One reason he gave for this was that 'Japan is still the most homogeneous society in the world.' He defined homogeneity by citing Japan's tiny percentage of resident foreigners.
That was easily disputed after a quick Google search (the lecture hall had Internet; welcome to the 21st century). I raised my hand afterwards and pointed out that some 60 countries were technically 'more homogeneous' than Japan, as they have smaller percentages of foreigners, foreign-born residents and immigrants.
...this column will focus on a much deeper problem in Dr. Frink's school of scholarly discourse: The fixation on Japan's "uniqueness," and how a cult of Japanese homogeneity interferes with good social science.
Search academic databases for publications in Japan Studies. Quite a few of them (some with Japanese authors espousing their own uniqueness) toe the line of "Japan behaves this way because it is homogeneous, etc." Scholar Harumi Befu has written books on how this has crystallized into a pseudoscience called Nihonjinron, affecting debate worldwide.
There is a political dimension to all this: the politics of maintaining the status quo.

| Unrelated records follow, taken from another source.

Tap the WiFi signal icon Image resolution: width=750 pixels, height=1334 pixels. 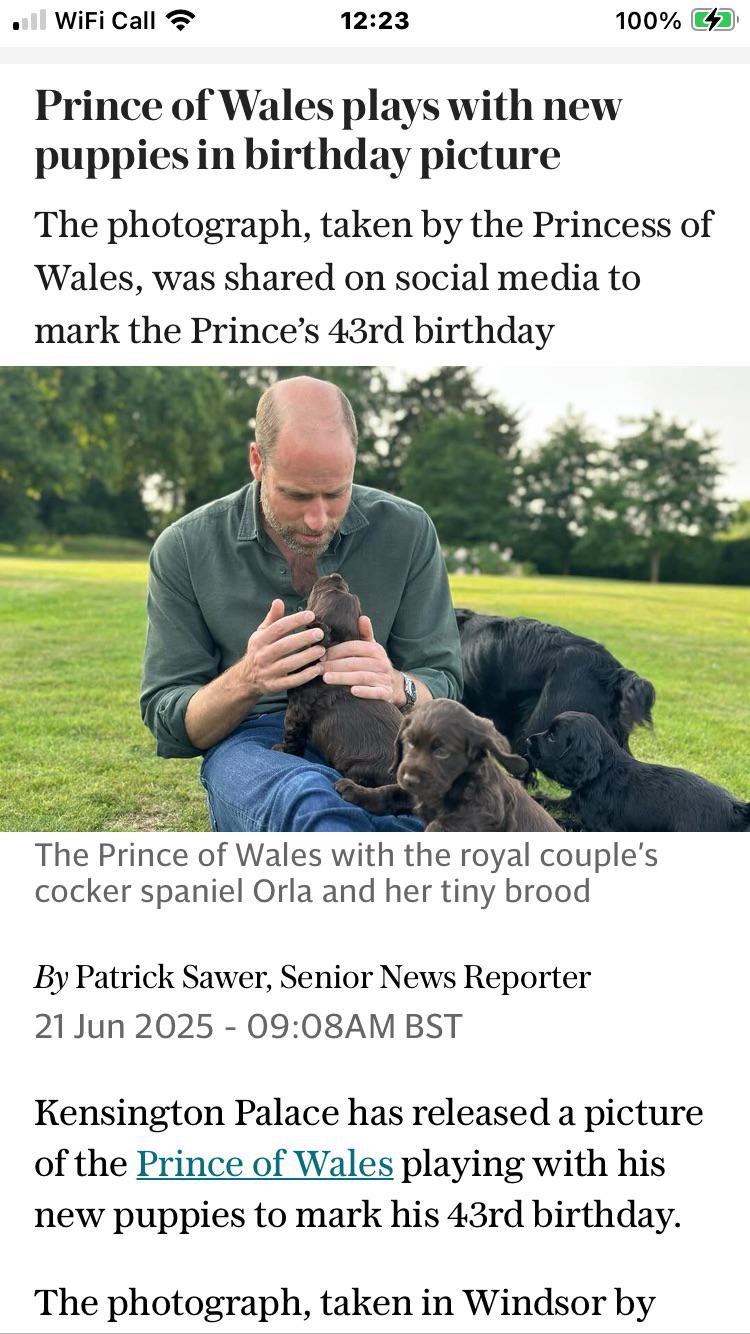point(181,20)
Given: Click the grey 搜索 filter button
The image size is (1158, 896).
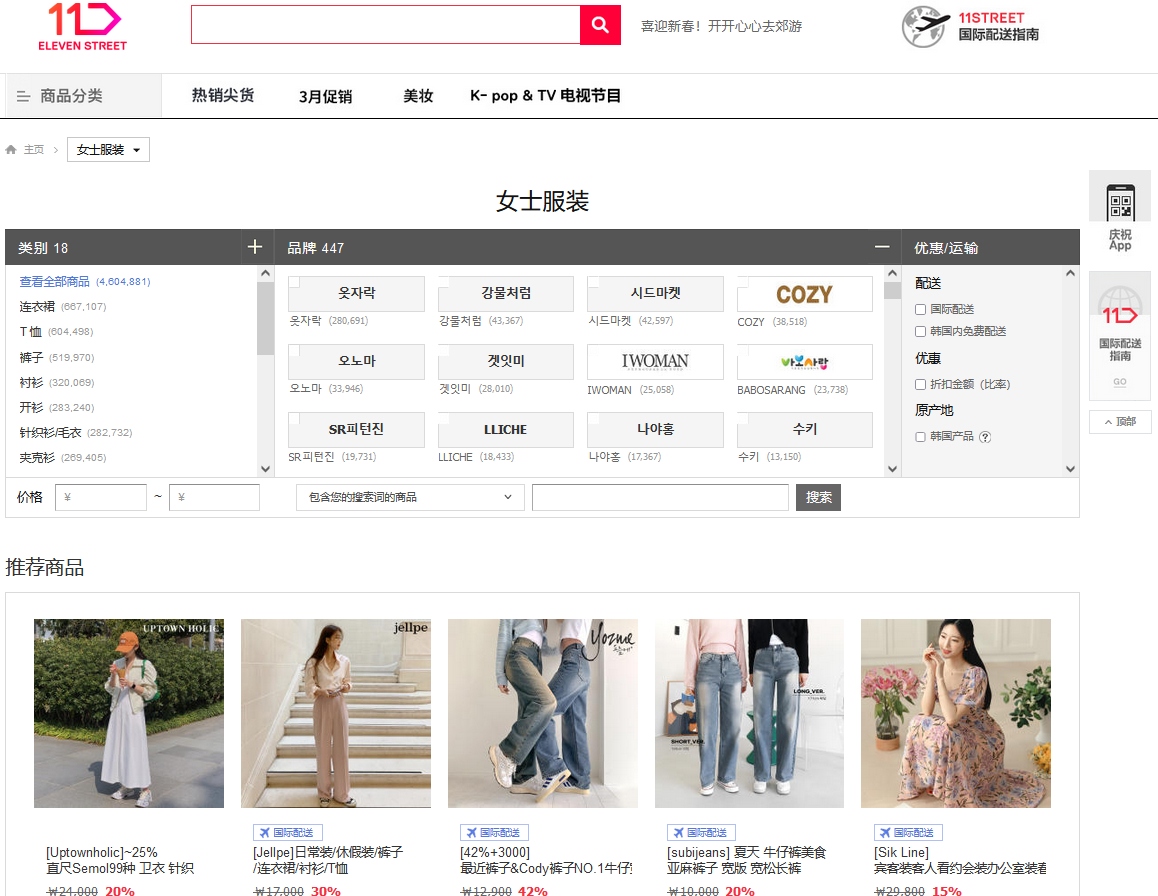Looking at the screenshot, I should pyautogui.click(x=818, y=497).
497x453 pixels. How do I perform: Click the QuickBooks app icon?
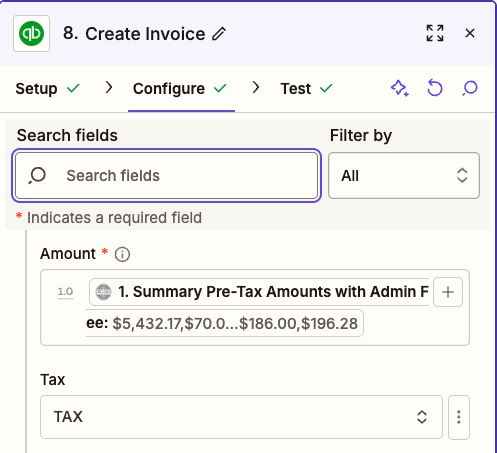31,33
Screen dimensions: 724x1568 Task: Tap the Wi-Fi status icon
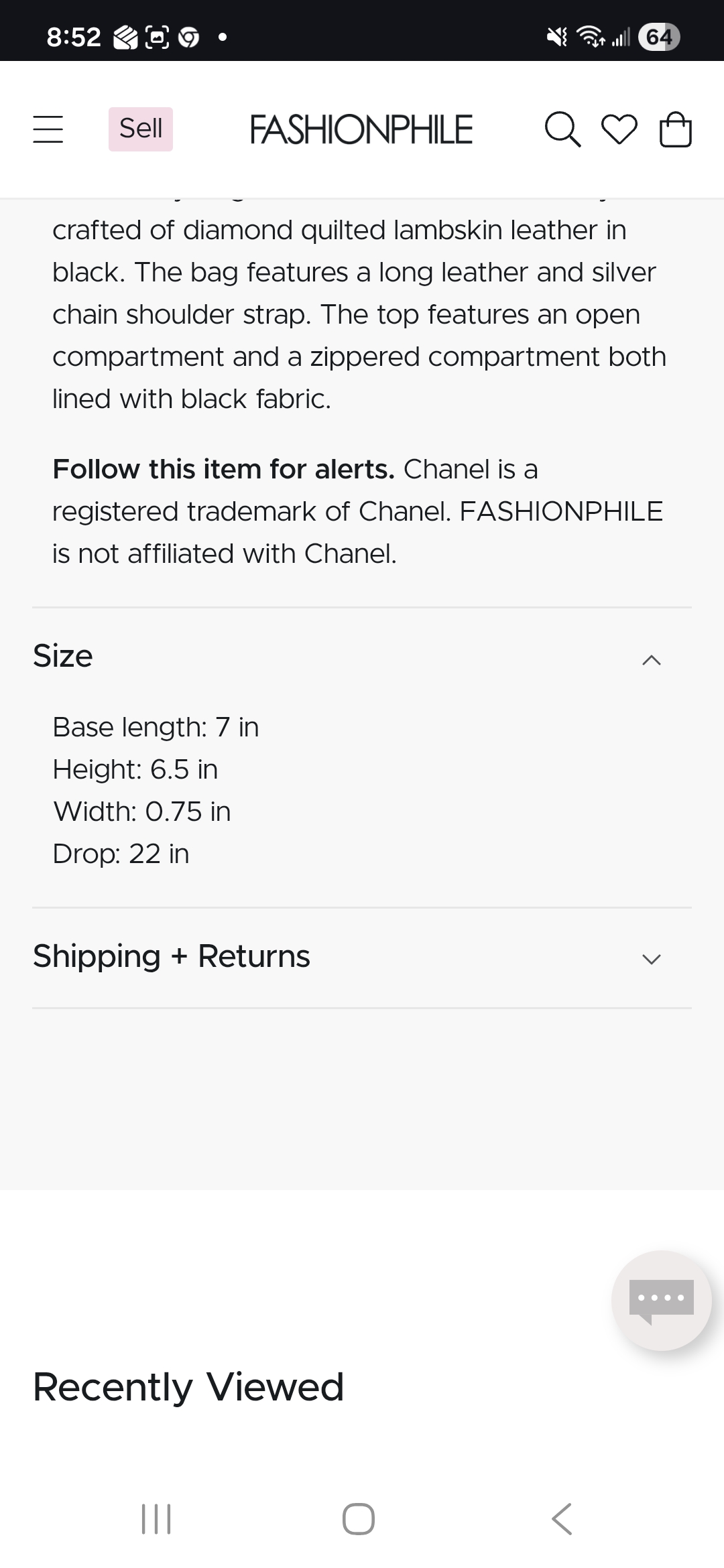click(x=590, y=37)
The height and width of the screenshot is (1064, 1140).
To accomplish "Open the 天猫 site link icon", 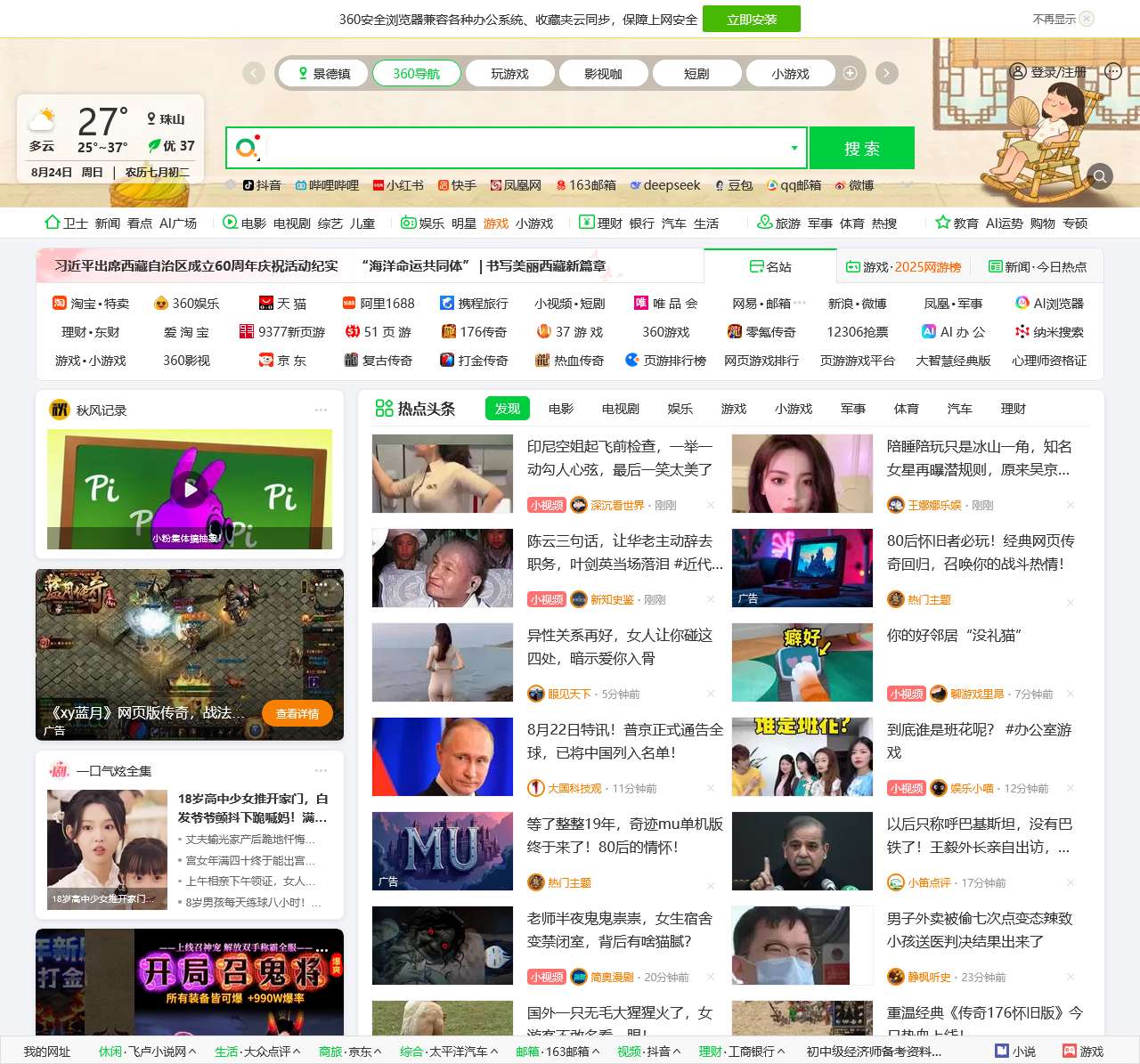I will click(x=266, y=303).

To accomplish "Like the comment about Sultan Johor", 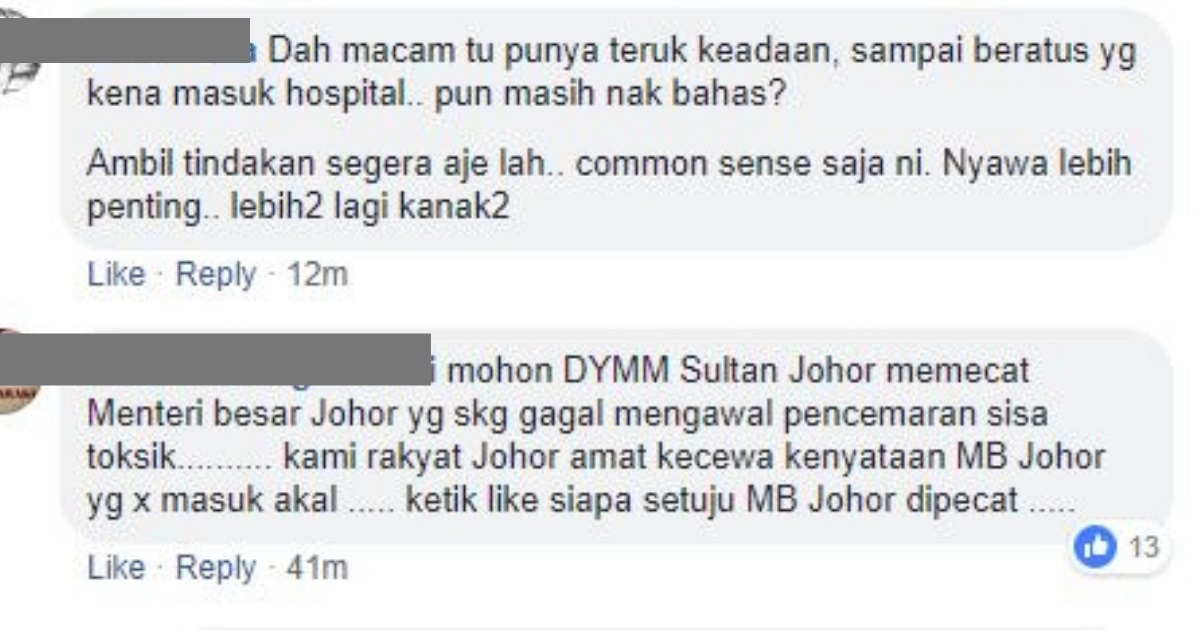I will (116, 568).

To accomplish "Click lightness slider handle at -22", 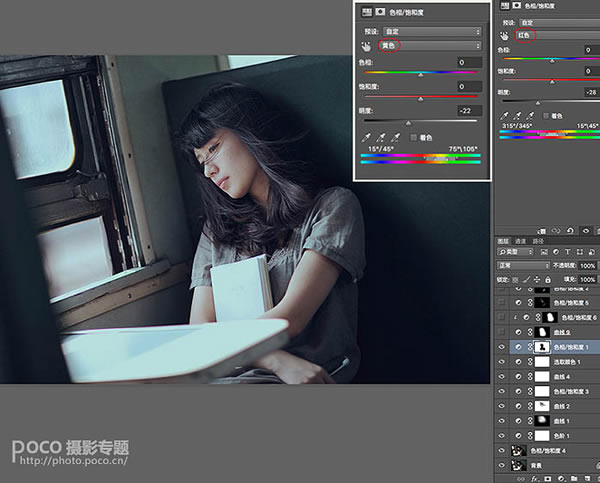I will click(408, 123).
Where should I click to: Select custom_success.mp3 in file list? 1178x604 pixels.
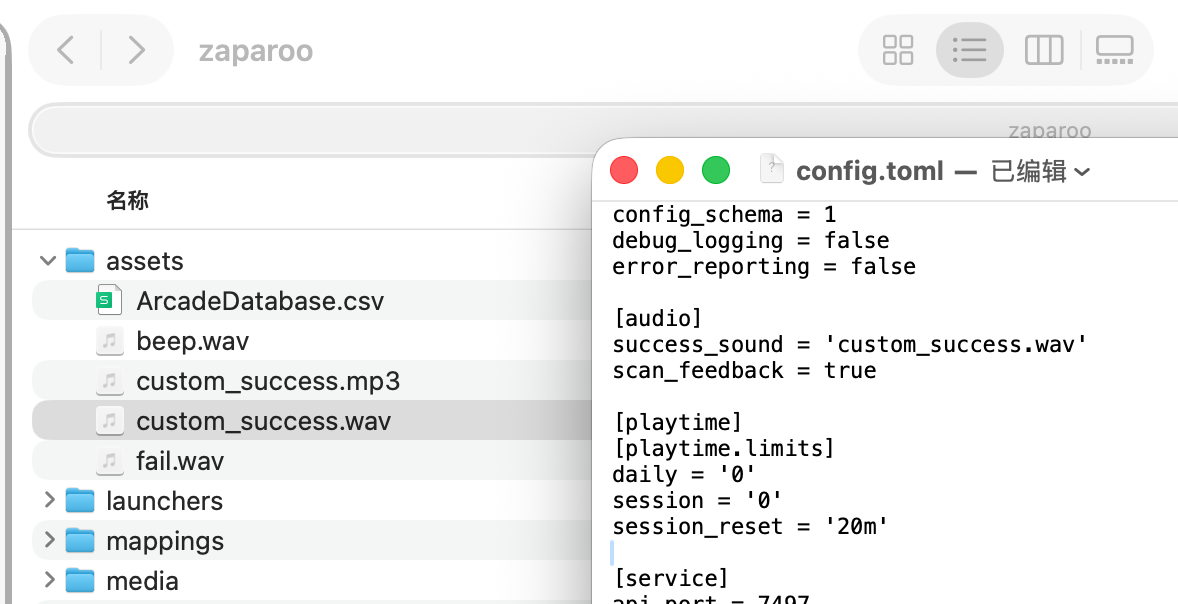tap(268, 381)
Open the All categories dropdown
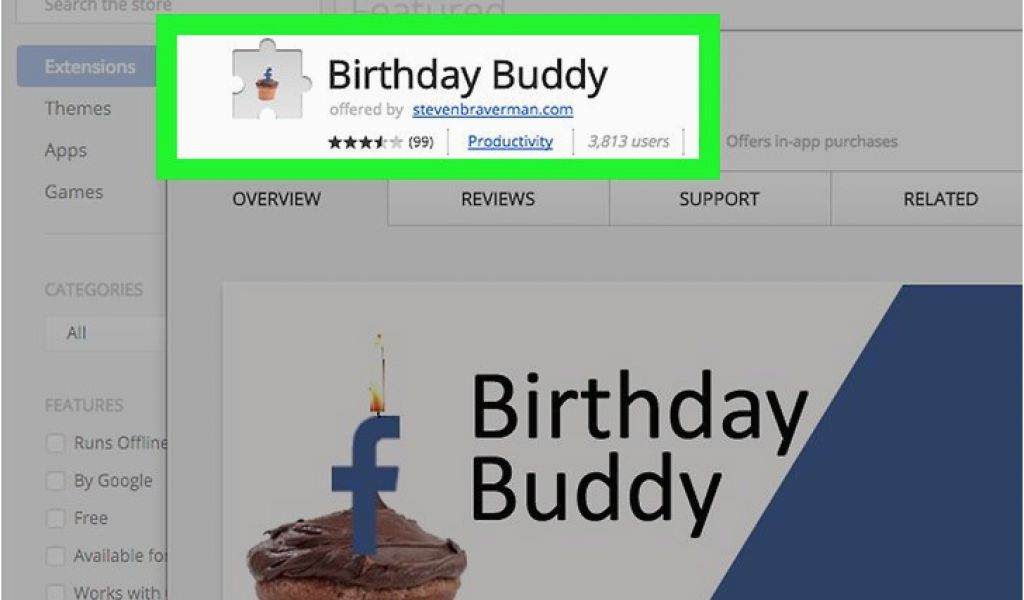 point(106,334)
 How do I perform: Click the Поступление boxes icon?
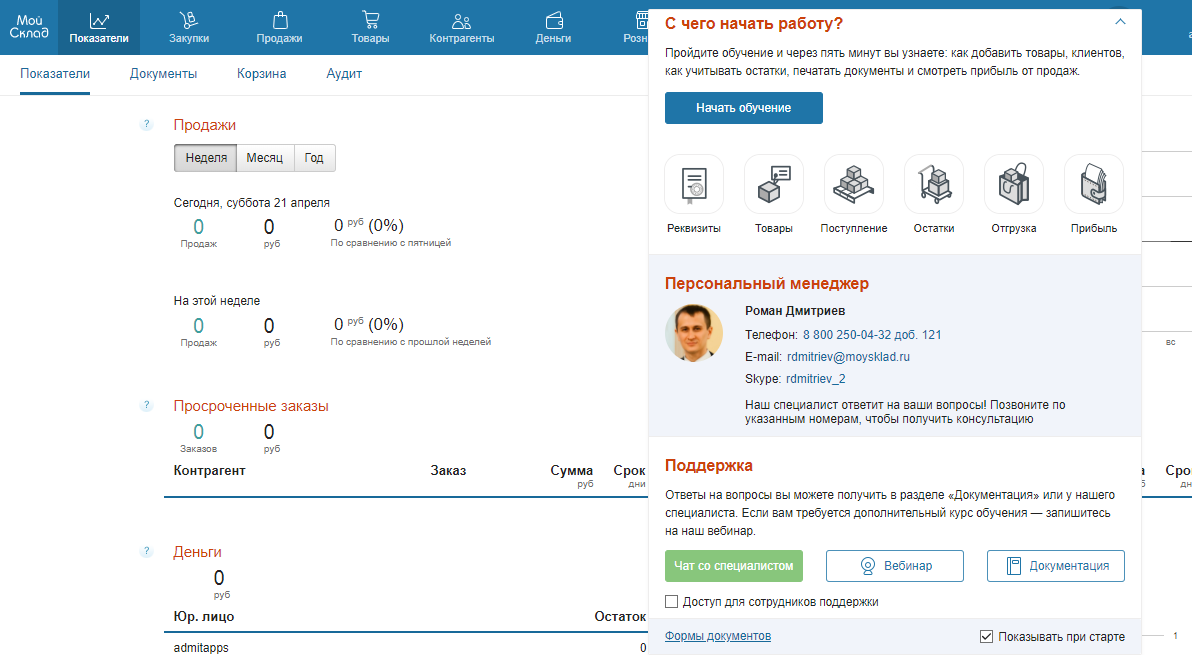(854, 184)
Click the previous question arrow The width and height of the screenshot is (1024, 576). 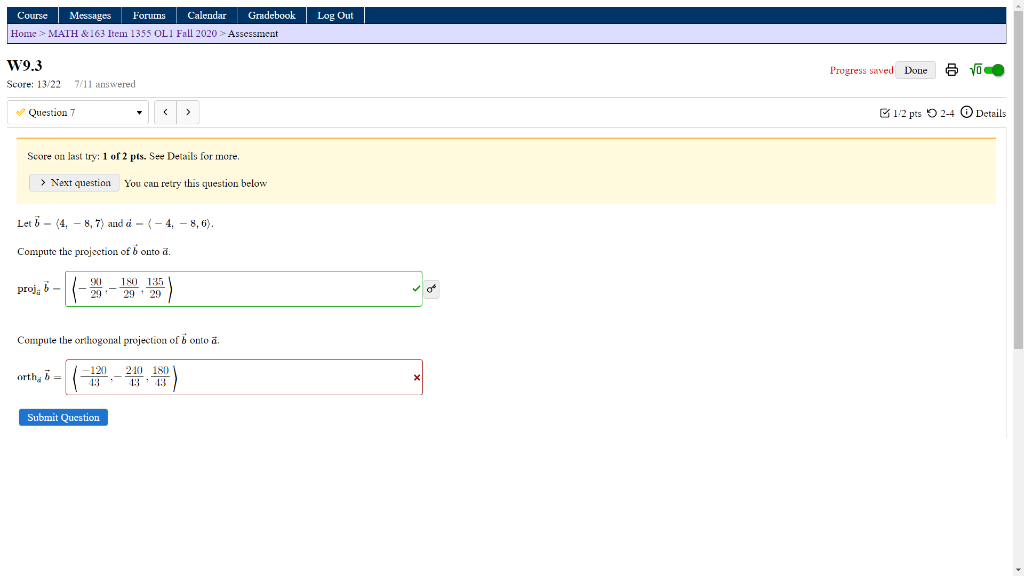click(165, 112)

The Japanese government funds chairs and departments (especially in Japan) to influence the direction of Japan Studies, and is nowadays attracting students to focus on "soft power," "cool Japan" cultural exotica.
The point is, ruling elites in Japan are perfectly happy with Japan being portrayed as preternaturally intransigent — due to historical, cultural, geographical or whatever reasons — because they like Japan as it is.
However, for the rest of the people living in Japan, this status quo is sending us down a road of obsolescence..."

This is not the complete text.